Pour mettre en place un projet, elle conseille plusieurs étapes : d’abord de recenser les solutions d’IA déjà déployées dans l’établissement, d’avoir une direction des systèmes d’information présente et formée à la technologie, d’avoir une attention particulière à l’interopérabilité des solutions avec le système d’information de l’établissement ou du GHT et enfin de ne pas négliger le temps de projet - à commencer par celui nécessaire à l’analyse de l’organisation existante. Anaëlle Valdois cite également certains points de vigilance pour choisir une solution. « Sur l’IA générative, il peut y avoir des hallucinations. Il faut donc veiller à avoir la source. De même, il faut toujours comprendre le type d’IA et les modalités : si la solution me dit qu’il y a une tumeur à cet endroit et que je ne la vois pas, je dois pouvoir remonter l’information. Le mécanisme de contrôle humain est essentiel. L’IA vient en appui mais ne fait pas à la place de… », explique-t-elle. Un principe rappelé également par les fédérations et inscrit dans la loi de bioéthique de 2021 à travers la notion de « garantie humaine ».

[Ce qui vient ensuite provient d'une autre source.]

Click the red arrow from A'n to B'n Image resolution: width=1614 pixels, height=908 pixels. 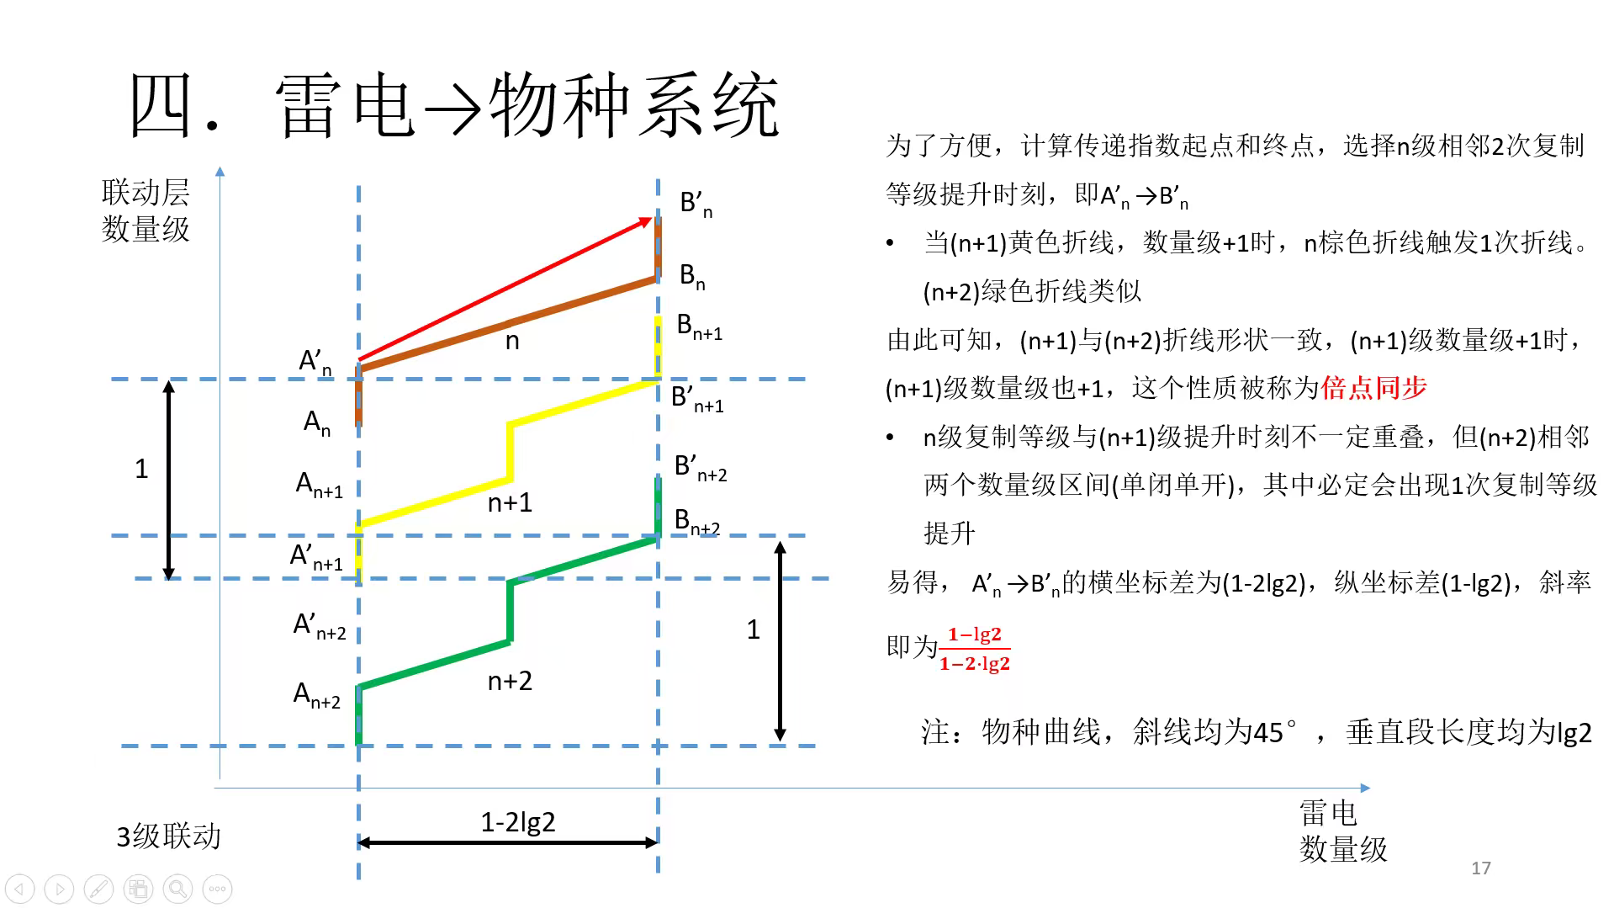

C’est un changement structurel et organisationnel, qui exige des investissements importants à tous les niveaux
Lamine Gharbi, président de la FHP
Pour accompagner les établissements, l’Anap a mis à disposition un guide pour « déployer l’IA en toute en confiance ». L’agence organise également le 14 octobre prochain une journée Perf.IA pour présenter des cas d’usages concrets et des clés pour le déploiement de solutions. « Il y a de l’IA possible partout où il y a du numérique. Et comme le numérique est au cœur des parcours de soins, l’IA innervera l’hôpital de la même façon », estime Anaëlle Valdois.
Reste la question de l’investissement. L’experte de l’Anap estime qu’il y a « autant de projets et de budgets que de cas d’usages », tandis que Lamine Gharbi insiste : « L’intégration de l’IA ne se résume pas à une modernisation. C’est un changement structurel et organisationnel, qui exige des investissements importants à tous les niveaux ». Et le président de la FHP de rappeler : « Le plan France 2030, qui prévoit des investissements significatifs, illustre l’ampleur des ressources nécessaires pour faire avancer l’innovation en santé. Cela rappelle combien il est essentiel de poursuivre l’effort collectif pour transformer les pratiques et intégrer ces technologies dans la durée ».